* Instructions to follow: Convert every line of the data listing below into a JSON list of strings, one string per line, leaving out blank lines.

━━━ Data records

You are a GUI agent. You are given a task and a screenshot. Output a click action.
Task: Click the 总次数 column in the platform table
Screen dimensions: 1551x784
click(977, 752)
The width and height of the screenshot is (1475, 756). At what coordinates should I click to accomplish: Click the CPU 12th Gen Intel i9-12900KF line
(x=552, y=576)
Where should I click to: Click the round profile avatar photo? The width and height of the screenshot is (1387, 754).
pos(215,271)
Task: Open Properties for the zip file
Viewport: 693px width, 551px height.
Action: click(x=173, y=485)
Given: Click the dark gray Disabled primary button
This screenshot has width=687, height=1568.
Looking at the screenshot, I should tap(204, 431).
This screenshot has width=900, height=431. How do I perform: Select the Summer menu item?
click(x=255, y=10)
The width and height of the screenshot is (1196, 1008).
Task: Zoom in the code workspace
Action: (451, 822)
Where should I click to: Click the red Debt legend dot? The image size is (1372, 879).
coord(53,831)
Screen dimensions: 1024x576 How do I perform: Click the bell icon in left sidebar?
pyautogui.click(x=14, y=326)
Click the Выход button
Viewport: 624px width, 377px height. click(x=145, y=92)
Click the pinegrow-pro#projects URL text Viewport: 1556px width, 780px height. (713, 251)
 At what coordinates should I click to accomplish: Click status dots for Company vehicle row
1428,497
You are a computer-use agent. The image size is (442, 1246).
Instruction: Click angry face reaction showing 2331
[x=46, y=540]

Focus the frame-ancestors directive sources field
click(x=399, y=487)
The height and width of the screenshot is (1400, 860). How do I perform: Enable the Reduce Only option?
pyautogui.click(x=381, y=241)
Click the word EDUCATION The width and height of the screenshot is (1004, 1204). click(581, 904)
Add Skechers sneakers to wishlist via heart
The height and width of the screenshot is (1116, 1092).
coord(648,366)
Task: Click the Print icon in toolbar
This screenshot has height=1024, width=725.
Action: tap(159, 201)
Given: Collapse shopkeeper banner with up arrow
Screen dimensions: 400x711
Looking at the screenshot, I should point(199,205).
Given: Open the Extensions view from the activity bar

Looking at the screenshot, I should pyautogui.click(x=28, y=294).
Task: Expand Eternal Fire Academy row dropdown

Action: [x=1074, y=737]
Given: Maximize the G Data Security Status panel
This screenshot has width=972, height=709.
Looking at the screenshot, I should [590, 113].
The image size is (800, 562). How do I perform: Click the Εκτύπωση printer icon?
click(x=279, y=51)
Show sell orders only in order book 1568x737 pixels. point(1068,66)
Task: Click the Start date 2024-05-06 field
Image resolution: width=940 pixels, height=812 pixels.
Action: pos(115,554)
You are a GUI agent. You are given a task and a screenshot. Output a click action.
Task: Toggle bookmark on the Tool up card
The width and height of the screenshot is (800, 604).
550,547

━━━━━━

* Written reply:
[
  "You are a GUI agent. You are given a task and a screenshot. Output a click action.",
  "Task: Click the 总次数 column in the platform table",
  "Screen dimensions: 1551x784",
  "click(977, 752)",
  "The width and height of the screenshot is (1475, 756). At what coordinates should I click to accomplish: Click the CPU 12th Gen Intel i9-12900KF line",
  "(x=552, y=576)",
  "Where should I click to: Click the round profile avatar photo? The width and height of the screenshot is (1387, 754).",
  "pos(215,271)",
  "Task: Open Properties for the zip file",
  "Viewport: 693px width, 551px height.",
  "Action: click(x=173, y=485)",
  "Given: Click the dark gray Disabled primary button",
  "This screenshot has width=687, height=1568.",
  "Looking at the screenshot, I should tap(204, 431).",
  "This screenshot has width=900, height=431. How do I perform: Select the Summer menu item?",
  "click(x=255, y=10)",
  "The width and height of the screenshot is (1196, 1008).",
  "Task: Zoom in the code workspace",
  "Action: (451, 822)",
  "Where should I click to: Click the red Debt legend dot? The image size is (1372, 879).",
  "coord(53,831)",
  "Screen dimensions: 1024x576 How do I perform: Click the bell icon in left sidebar?",
  "pyautogui.click(x=14, y=326)",
  "Click the Выход button",
  "Viewport: 624px width, 377px height. click(x=145, y=92)",
  "Click the pinegrow-pro#projects URL text Viewport: 1556px width, 780px height. (713, 251)",
  " At what coordinates should I click to accomplish: Click status dots for Company vehicle row",
  "1428,497",
  "You are a computer-use agent. The image size is (442, 1246).",
  "Instruction: Click angry face reaction showing 2331",
  "[x=46, y=540]",
  "Focus the frame-ancestors directive sources field",
  "click(x=399, y=487)",
  "The height and width of the screenshot is (1400, 860). How do I perform: Enable the Reduce Only option?",
  "pyautogui.click(x=381, y=241)",
  "Click the word EDUCATION The width and height of the screenshot is (1004, 1204). click(581, 904)",
  "Add Skechers sneakers to wishlist via heart",
  "The height and width of the screenshot is (1116, 1092).",
  "coord(648,366)",
  "Task: Click the Print icon in toolbar",
  "This screenshot has height=1024, width=725.",
  "Action: tap(159, 201)",
  "Given: Collapse shopkeeper banner with up arrow",
  "Screen dimensions: 400x711",
  "Looking at the screenshot, I should point(199,205).",
  "Given: Open the Extensions view from the activity bar",
  "Looking at the screenshot, I should pyautogui.click(x=28, y=294).",
  "Task: Expand Eternal Fire Academy row dropdown",
  "Action: [x=1074, y=737]",
  "Given: Maximize the G Data Security Status panel",
  "This screenshot has width=972, height=709.",
  "Looking at the screenshot, I should [590, 113].",
  "The image size is (800, 562). How do I perform: Click the Εκτύπωση printer icon?",
  "click(x=279, y=51)",
  "Show sell orders only in order book 1568x737 pixels. point(1068,66)",
  "Task: Click the Start date 2024-05-06 field",
  "Image resolution: width=940 pixels, height=812 pixels.",
  "Action: pos(115,554)",
  "You are a GUI agent. You are given a task and a screenshot. Output a click action.",
  "Task: Toggle bookmark on the Tool up card",
  "The width and height of the screenshot is (800, 604).",
  "550,547"
]